- Material for the task
+--

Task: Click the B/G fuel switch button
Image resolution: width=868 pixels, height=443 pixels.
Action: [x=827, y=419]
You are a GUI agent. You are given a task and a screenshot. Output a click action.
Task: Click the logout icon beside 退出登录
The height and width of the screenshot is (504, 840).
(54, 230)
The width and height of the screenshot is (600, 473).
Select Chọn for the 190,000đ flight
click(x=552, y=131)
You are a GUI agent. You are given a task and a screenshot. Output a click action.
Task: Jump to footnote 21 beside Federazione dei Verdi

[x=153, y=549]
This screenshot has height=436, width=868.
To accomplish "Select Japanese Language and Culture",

+--

- Required work
Reproduce without change every line of the entries above, from the one containing "The height and" through the last.

- Result of the task
The height and width of the screenshot is (504, 840).
(54, 230)
The width and height of the screenshot is (600, 473).
Select Chọn for the 190,000đ flight
click(x=552, y=131)
You are a GUI agent. You are given a task and a screenshot. Output a click action.
Task: Jump to footnote 21 beside Federazione dei Verdi

[x=153, y=549]
This screenshot has height=436, width=868.
To accomplish "Select Japanese Language and Culture",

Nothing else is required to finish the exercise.